The Public Accounts Committee (PAC) questioned the Department for International Development's (DFID) decision to approve the business case for the recapitalisation of the CDC Group, its private investment arm, in 2015, without seeking external advice.
The committee expressed concerns that DFID was able to sign off on the investment without independent advice, given that it has not appointed a representative to CDC's board because it "apparently" has no staff "with the requisite knowledge of investment decisions".
The MPs said it echoed their findings on the "fiasco" of the publicly-funded £285.5 million airport on the South Atlantic territory of St Helena, which commercial aircraft have been unable to use due to dangerous wind conditions.
In its report on CDC, the committee said: "The Department approved the business case for the £735 million recapitalisation of CDC in 2015 without seeking investment advice from external experts.
"The Department considers that it does not have the relevant expertise in-house to involve itself in individual investment decisions made by CDC.
"However, it maintains that it did have sufficient expertise to approve the business case for the £735 million recapitalisation of CDC without obtaining external assurance from investment experts.

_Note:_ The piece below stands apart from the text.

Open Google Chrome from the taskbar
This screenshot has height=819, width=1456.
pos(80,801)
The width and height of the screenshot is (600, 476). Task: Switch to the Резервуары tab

"This echoes our findings on the St Helena airport fiasco where we found that the Department had not commissioned an independent adviser with the necessary technical expertise to corroborate or challenge advice received."
The committee called on DFID to employ external investment experts to provide quality assurance and independently challenge future business cases recommending more investment into CDC.
"The Department told us that it would need to look 'very hard' at whether it had the right skills to build a business case to justify its next investment in CDC," the MPs said.
"We are concerned that the Department may come under pressure from ministers to provide further funding to CDC without sufficient evidence of a strong investment pipeline needed to determine whether the funding would provide value for money."
The report also raised concerns about the way CDC, which supports businesses in Africa and South Asia, measures the impact it makes with its investments, because it is based on expected rather than actual performance.
Echoing similar findings from the National Audit Office in November, the committee said: "It is difficult to determine what wider economic development impact CDC has achieved.
"CDC's assessment of its development impact assesses expected rather than actual development performance.
"The Department and CDC supplements the two existing performance targets covering the financial return from investments and development performance with other indicators seeking to capture broader aspects of CDC's performance, such as the number of jobs created and improvements in environmental, social and governance standards.
"However, these indicators lack a target against which progress can be assessed, and there is variability across the indicators as to what is required to be reported and on what basis.
"The Department approved an evaluation of the development impact of CDC's investments almost two years ago but has not managed to recruit a person with the right skills to supervise this work and has yet to let the contract for the evaluation, undermining its ability to understand CDC's performance."
A DFID spokeswoman said: "CDC has delivered proven development impact and has a strong track record: investing in businesses that have created over one million jobs across the poorest countries in South Asia and Africa in 2015 and generating over 7 billion US dollars (£5.5 billion) in local taxes over three years.
"No country can defeat poverty without sustained economic growth and only a handful of investors in the world have the skills and risk appetite to create the jobs and opportunities needed to fight poverty in the hardest to reach places - CDC is one of these.
"DFID will continue to hold CDC to account to ensure it is focused on delivering investments that combat poverty in a clear and transparent manner."